Whilst investigating the use of cement stabilized minestone (discard from coal mining operations) as a structural element in a highway pavement, a number of soaking tests were conducted using a similar procedure to that described by the author. The results were broadly similar to those shown in his table 4 with soaked strengths (calculated as percentages of normally cured strengths), shown below in Table 1.
Observations made during these tests have provided an opportunity to re-appraise the philosophy of the experimental procedure.
The mechanism for strength changes described by the author is widely accepted and the comments relating to salt content are particularly useful, but the test procedure is not sufficiently investigative and merely reflects conventional wisdom with respect to water adsorption by clay soils and volume changes imposed by sulphate-cement reactions.

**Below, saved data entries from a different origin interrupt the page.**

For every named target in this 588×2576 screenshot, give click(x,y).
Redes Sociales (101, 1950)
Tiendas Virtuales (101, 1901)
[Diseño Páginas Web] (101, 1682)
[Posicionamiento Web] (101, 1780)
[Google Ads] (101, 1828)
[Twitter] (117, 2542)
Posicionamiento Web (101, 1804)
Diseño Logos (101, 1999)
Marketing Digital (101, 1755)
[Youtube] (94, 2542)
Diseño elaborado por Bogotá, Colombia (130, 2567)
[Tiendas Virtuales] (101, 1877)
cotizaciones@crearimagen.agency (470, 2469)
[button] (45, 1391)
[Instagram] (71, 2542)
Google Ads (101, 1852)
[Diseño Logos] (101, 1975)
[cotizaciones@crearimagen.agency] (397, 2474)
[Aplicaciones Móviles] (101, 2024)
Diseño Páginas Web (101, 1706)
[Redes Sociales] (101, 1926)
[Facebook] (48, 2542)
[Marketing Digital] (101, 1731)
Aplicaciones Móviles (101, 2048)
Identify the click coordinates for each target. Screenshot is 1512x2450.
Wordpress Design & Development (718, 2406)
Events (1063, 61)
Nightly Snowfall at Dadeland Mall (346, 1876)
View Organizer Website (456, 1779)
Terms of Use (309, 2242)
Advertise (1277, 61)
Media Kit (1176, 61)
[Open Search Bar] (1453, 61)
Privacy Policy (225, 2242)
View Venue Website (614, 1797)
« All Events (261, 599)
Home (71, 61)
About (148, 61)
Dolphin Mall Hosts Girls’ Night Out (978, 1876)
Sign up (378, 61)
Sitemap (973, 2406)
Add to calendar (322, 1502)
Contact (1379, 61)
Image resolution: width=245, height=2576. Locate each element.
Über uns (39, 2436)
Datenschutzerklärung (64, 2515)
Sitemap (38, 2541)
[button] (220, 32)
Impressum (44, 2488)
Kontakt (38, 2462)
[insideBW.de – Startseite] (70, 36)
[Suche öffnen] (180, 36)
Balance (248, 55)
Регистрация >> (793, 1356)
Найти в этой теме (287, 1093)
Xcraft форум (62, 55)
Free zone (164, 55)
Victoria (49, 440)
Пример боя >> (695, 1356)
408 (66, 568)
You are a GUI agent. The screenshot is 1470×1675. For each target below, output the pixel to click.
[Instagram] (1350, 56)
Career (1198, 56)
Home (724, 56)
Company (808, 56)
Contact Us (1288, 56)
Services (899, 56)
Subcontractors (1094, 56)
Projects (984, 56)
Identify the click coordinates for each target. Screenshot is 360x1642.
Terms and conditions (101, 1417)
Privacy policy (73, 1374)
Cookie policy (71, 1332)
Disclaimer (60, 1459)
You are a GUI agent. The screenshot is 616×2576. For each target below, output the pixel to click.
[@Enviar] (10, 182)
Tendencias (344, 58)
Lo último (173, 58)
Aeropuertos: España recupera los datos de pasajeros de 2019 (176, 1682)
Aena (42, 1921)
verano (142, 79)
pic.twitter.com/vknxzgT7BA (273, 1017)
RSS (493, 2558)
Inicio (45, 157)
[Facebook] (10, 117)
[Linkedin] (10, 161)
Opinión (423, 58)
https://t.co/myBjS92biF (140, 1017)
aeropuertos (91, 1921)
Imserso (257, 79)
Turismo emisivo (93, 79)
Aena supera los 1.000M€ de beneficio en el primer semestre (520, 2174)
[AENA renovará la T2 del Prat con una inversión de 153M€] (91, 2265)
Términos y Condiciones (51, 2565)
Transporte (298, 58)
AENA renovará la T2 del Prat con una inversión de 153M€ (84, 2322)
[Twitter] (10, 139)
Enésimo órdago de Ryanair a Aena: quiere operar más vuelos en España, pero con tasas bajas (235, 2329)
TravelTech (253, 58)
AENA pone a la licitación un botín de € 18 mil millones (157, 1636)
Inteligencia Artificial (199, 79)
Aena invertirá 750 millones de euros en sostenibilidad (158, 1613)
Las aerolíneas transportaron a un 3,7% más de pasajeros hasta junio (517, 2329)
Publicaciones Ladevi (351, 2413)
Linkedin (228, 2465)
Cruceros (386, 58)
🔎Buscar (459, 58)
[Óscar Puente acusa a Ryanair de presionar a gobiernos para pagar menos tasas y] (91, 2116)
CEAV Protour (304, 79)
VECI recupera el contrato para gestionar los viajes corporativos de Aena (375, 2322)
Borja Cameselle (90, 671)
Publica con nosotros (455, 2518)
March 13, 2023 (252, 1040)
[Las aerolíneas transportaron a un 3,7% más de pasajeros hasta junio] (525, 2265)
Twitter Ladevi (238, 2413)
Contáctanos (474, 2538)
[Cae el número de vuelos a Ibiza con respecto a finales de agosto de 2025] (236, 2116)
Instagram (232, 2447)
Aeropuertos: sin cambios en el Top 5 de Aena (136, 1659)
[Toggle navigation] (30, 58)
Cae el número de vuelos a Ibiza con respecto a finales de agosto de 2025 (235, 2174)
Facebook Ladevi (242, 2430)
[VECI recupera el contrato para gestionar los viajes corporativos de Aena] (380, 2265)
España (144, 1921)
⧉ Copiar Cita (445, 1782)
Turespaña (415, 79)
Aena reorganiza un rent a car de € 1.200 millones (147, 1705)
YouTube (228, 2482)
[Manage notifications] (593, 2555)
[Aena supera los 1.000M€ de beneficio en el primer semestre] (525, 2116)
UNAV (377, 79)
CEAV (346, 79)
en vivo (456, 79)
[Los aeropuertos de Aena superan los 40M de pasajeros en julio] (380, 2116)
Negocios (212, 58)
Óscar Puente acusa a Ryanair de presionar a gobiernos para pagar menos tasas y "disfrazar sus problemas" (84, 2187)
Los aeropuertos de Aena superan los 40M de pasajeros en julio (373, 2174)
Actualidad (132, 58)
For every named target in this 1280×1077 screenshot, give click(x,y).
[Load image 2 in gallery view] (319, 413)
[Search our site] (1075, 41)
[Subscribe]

Water absorption by clay minerals is a function of mineral type and of previous stress history. Those clays which have been subject to diagenetic changes imposed by high overburden pressures react quite differently from geologically ‘young’ clays with respect to swelling characteristics as an inspection of e-σ′ curves will show. The strength reduction mechanism for soaked specimens of cement stabilized materials containing clay shale is probably related to the generation of excess pore water pressures caused by a combination of the applied load and the free water held in the voids of the material. Measurements of mass increase after 7 days soaking confirm water uptake but these are not balanced by contributory volume changes.